Тут, запыхавшись, перед мотором машины, где страждущих не было, встал участковый Липлант и закричал:
— На улице торговать запрещено! Прекратить!
Заметив милиционера, продавщицы изнутри прикрыли дверцу. Тут бабы устремились к Липланту:
— Что это за безобразие! Сейчас же наведите порядок! — И начали корзинами колотить по жестяным бокам фургона, как по сковородке.

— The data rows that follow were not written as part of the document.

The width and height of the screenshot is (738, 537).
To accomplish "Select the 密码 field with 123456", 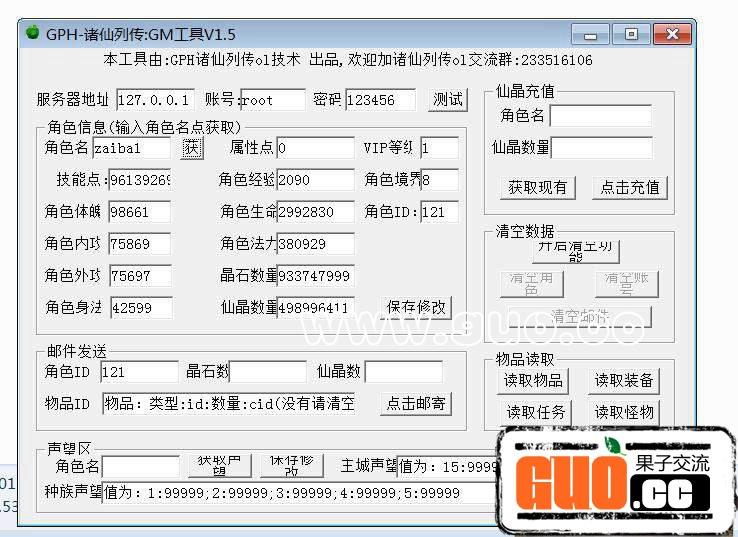I will pyautogui.click(x=380, y=100).
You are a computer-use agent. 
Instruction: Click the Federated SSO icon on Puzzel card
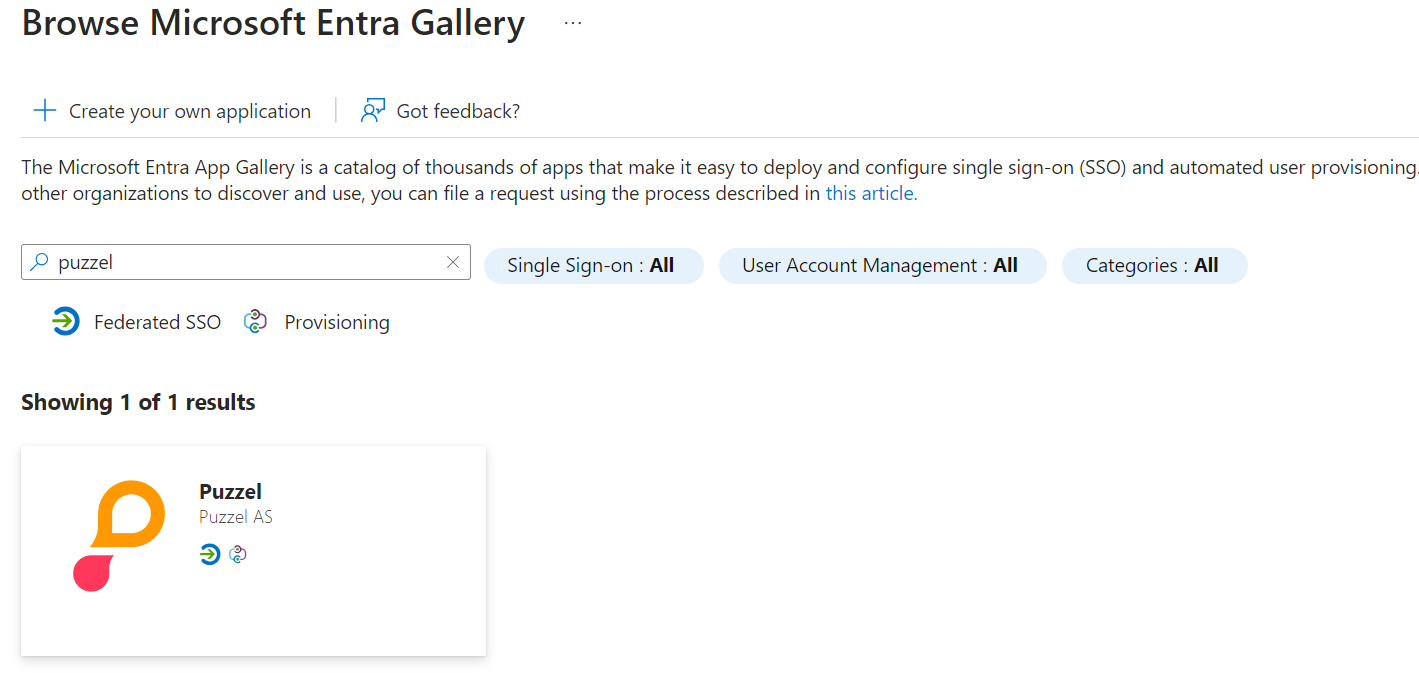[209, 554]
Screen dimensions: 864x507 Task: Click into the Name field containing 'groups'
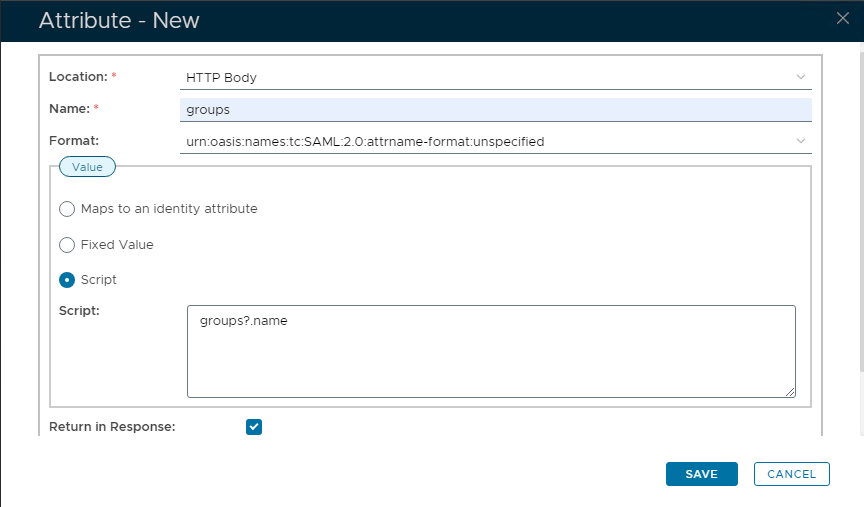[495, 109]
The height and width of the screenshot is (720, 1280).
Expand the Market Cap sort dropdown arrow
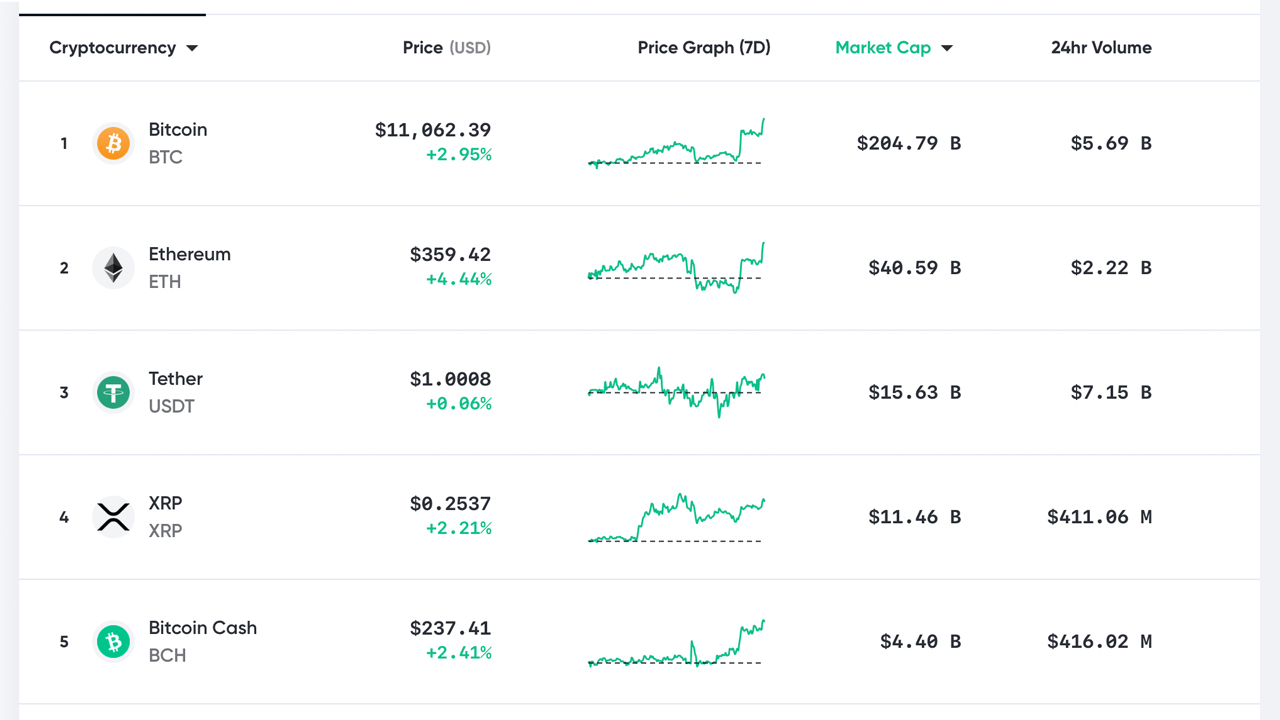click(x=947, y=48)
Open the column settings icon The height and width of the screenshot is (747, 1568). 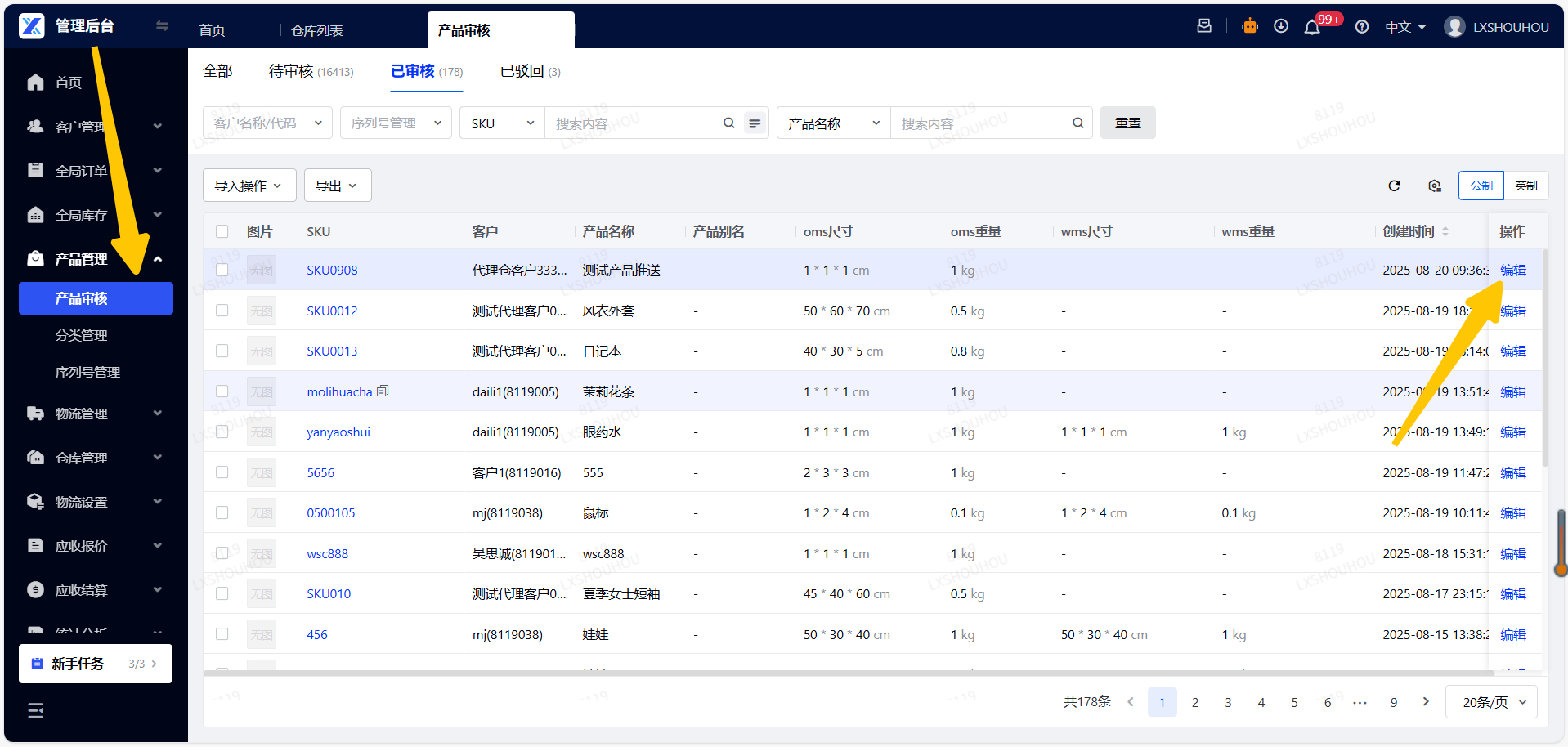pyautogui.click(x=1434, y=186)
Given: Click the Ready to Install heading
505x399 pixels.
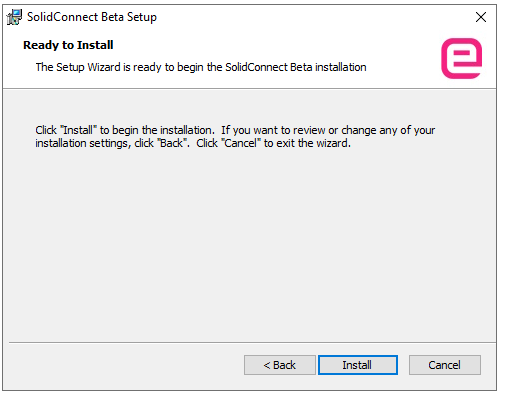Looking at the screenshot, I should point(68,45).
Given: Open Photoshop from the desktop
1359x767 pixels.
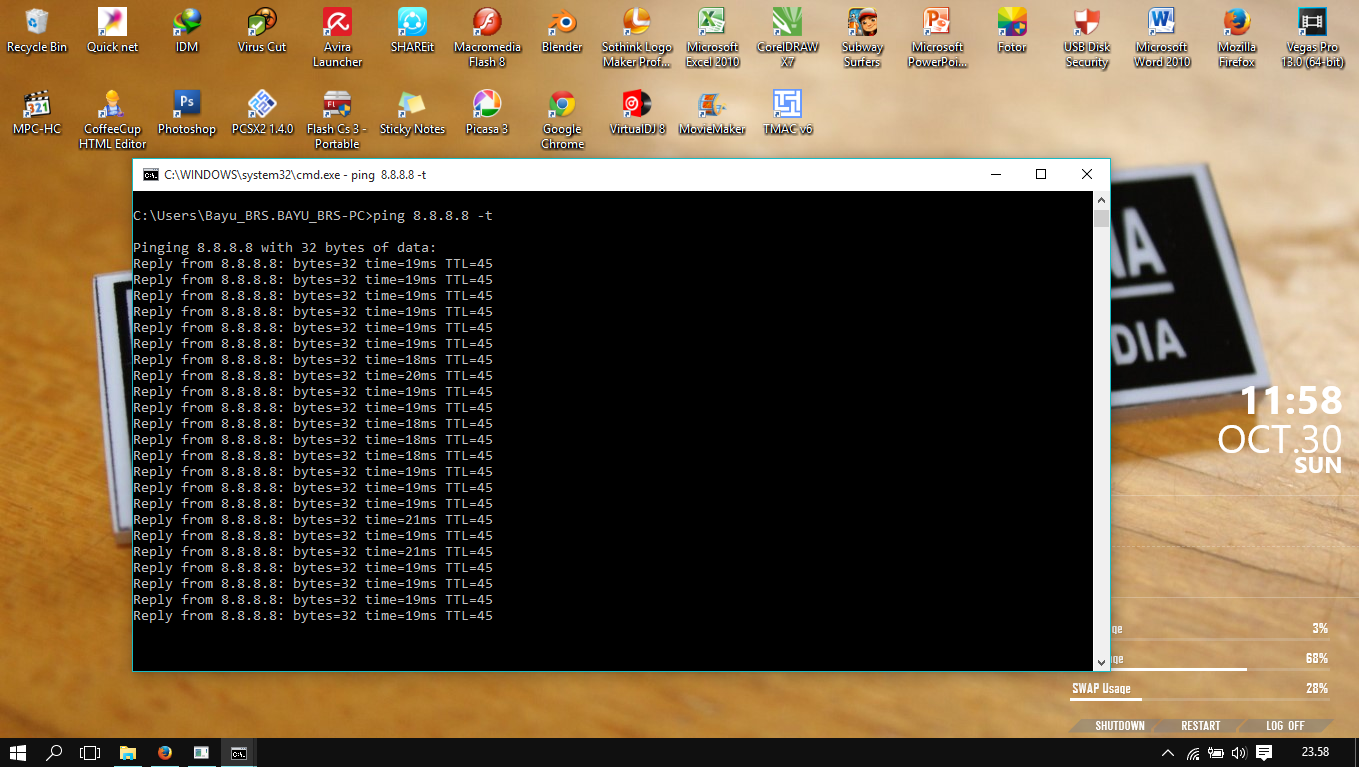Looking at the screenshot, I should (x=186, y=103).
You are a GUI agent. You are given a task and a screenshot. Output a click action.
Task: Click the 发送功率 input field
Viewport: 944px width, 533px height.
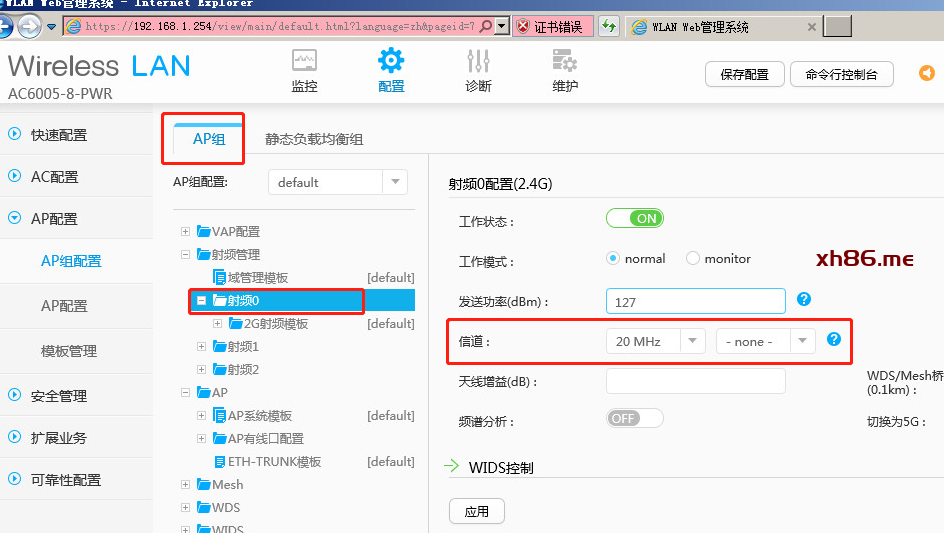(x=695, y=301)
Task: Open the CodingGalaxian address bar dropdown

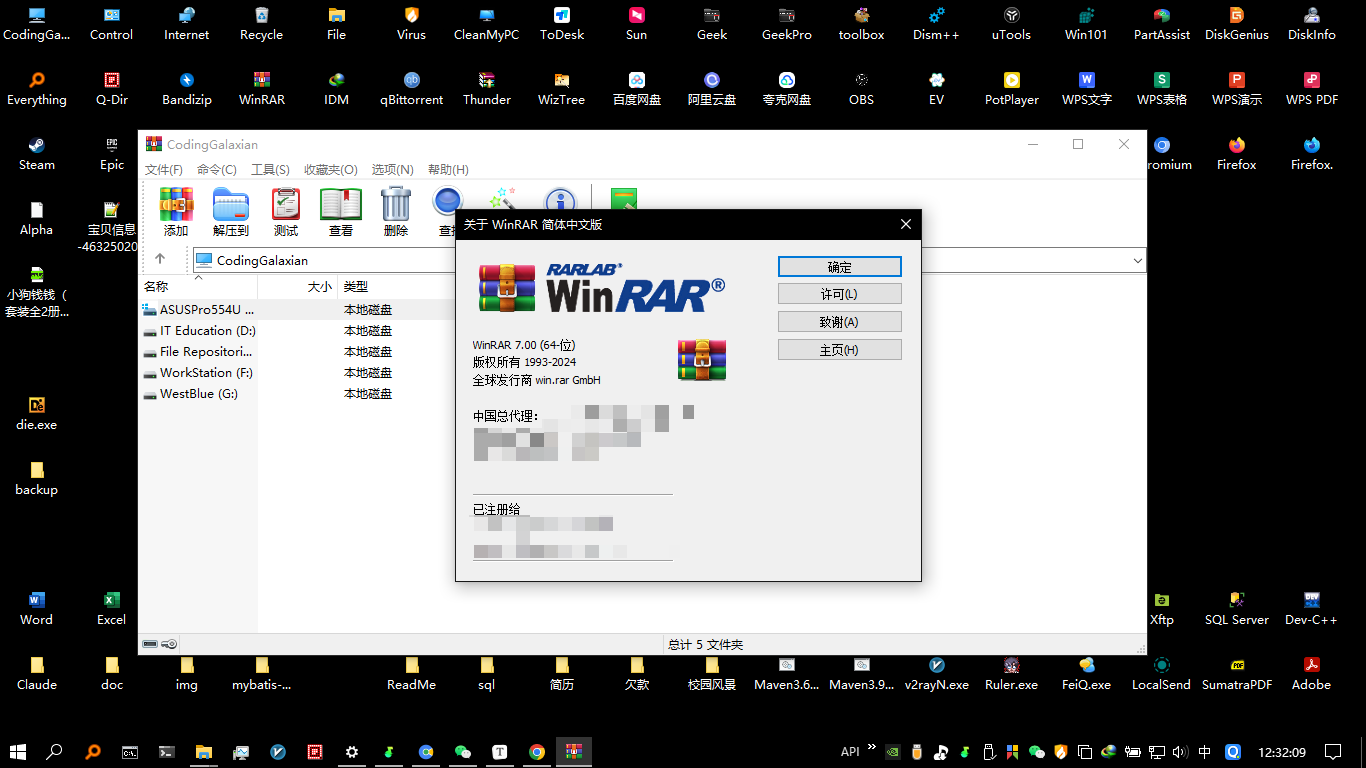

Липлант вспотел и ослабил узел серого галстука. Алнису до отхода автобуса нужны были цыплята, поэтому и он потребовал:
— Порядок или цыплят!
— Встаньте, пожалуйста, в очередь! — изо всех сил три раза повторил Липлант, зная, что бог любит троицу.
Продавщица заметила Алниса и приветливо на него посмотрела. Алнис, как стрелу подъемного крана, протянул через головы руку с корзиной, в которую было вложено два рубля десять копеек:
— Тридцать петухов!
Рада, что избавляется от петухов, продавщица отсчитывала их быстро. Разгневанные женщины тут же вытолкнули Алниса из очереди, чему тот очень обрадовался, а сами продолжали толкать фургон.
— Опрокинут! — закричали продавщицы. — Милиция!
Что делать? Арестовать кого-нибудь — нет оснований, вот если бы опрокинули… Стрелять в воздух нет смысла, никто же не удирает, а, напротив, именно жмут сюда. Огреть бы дубинкой по… Но боже упаси — здесь ведь жизнь надо прожить. Липлант попытался нежно схватить одну бабу за теплую руку, чтобы выстроить аккуратную очередь.
— Не лапай, не то жене твоей скажу!
И руку пришлось отпустить.
— Почему вы не наводите порядок? — уходя, любезно осведомился Алнис.
— Это… это неорганизованные беспорядки… очень неорганизованные беспорядки… — вздохнул Липлант.
В автобусе, держа на коленях корзину с желтыми пискунами, Алнис размышлял, как бы в Пентес смыть у них с затылков чернильные пятна, чтобы петушков продавать как курочек, ликвидируя таким образом половую дискриминацию и к тому же зарабатывая с каждого цыпленка по двадцать восемь копеек. Итого он возьмет свой дневной заработок…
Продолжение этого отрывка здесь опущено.